[[ Exercise data open ]]
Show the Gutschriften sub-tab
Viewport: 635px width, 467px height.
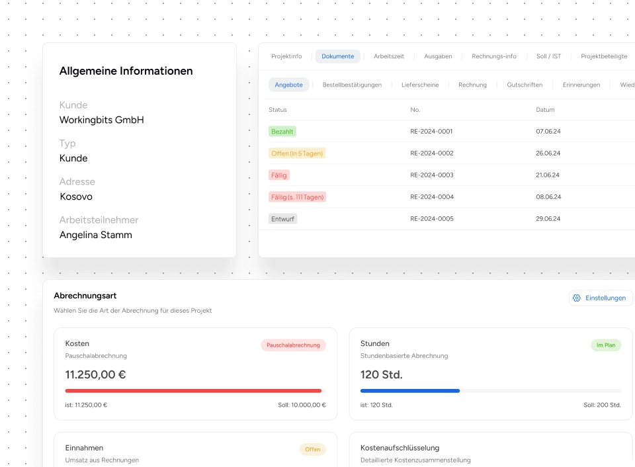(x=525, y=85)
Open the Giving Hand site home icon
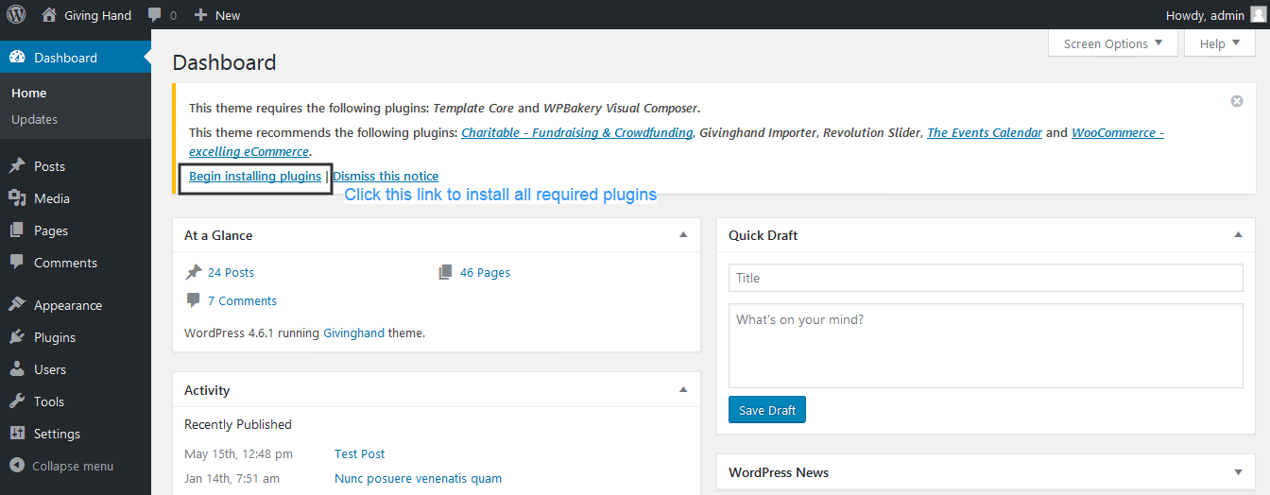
[[ Exercise data closed ]]
[[ Exercise data open ]]
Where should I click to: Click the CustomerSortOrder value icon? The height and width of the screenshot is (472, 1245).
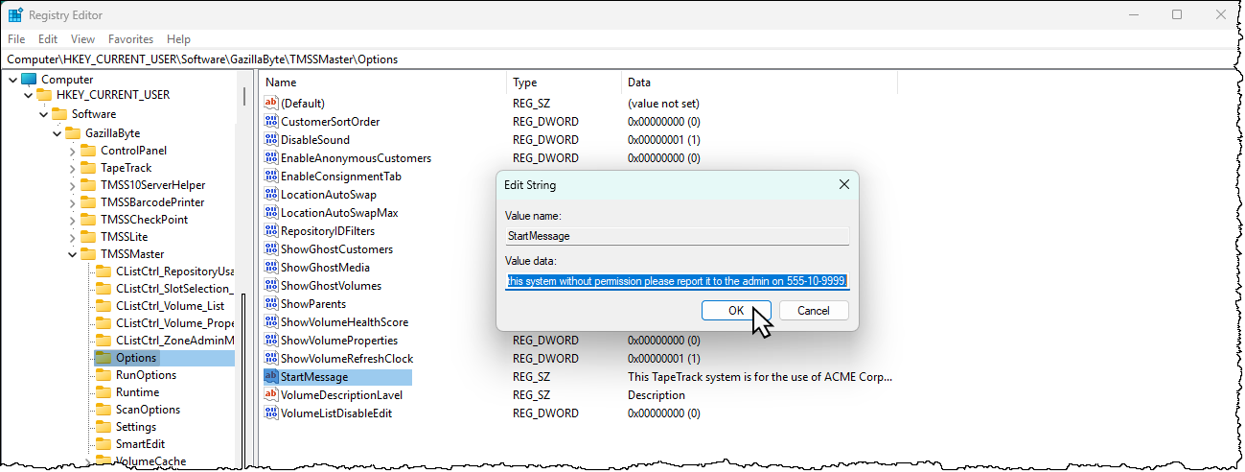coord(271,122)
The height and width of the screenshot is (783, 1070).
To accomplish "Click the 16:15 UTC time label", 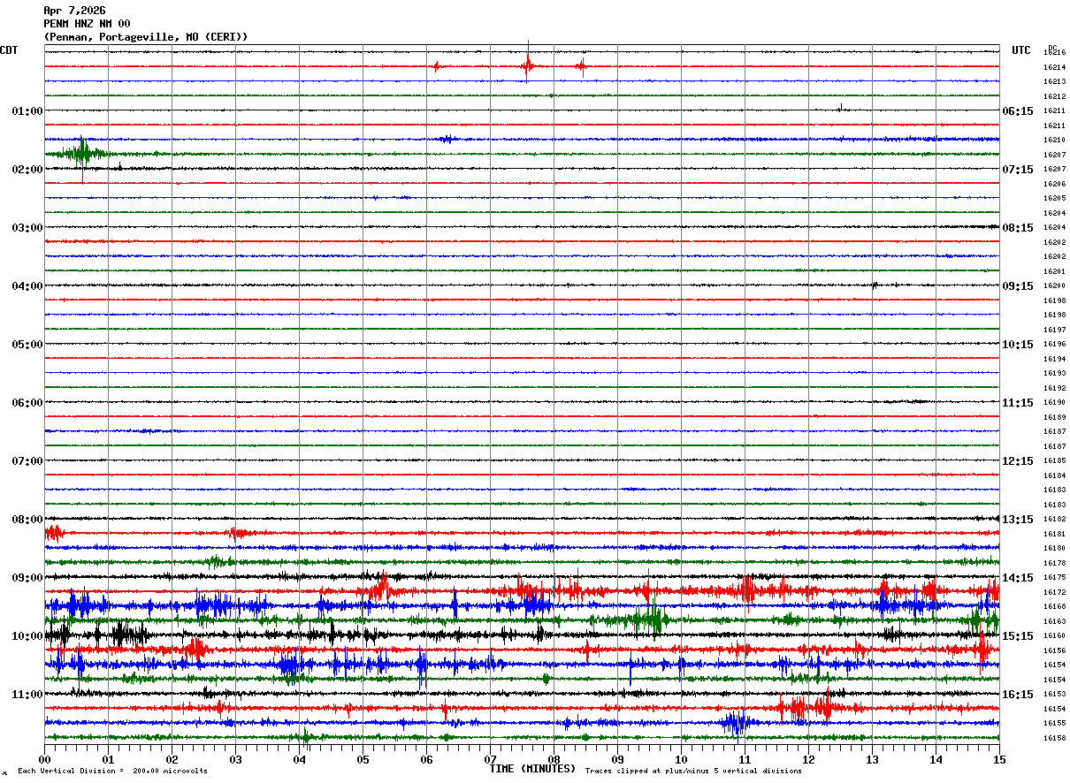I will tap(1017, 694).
[[ Exercise data closed ]]
[[ Exercise data open ]]
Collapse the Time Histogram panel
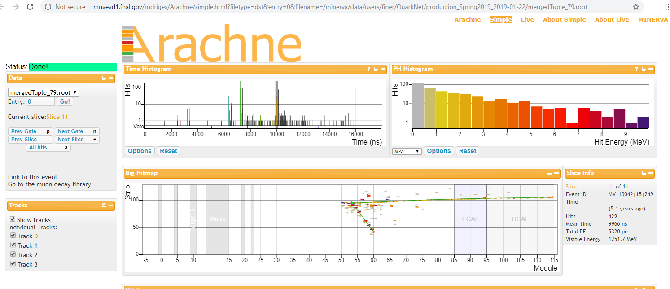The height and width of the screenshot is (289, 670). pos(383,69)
[[ Exercise data closed ]]
*Task details:* "Show the Gutschriften sub-tab" marks the first line to copy, and "Open the Giving Hand site home icon" marks the last. Repeat that stretch above exactly, with no pictures.

*Response box:*
Show the Gutschriften sub-tab
Viewport: 635px width, 467px height.
(x=525, y=85)
Open the Giving Hand site home icon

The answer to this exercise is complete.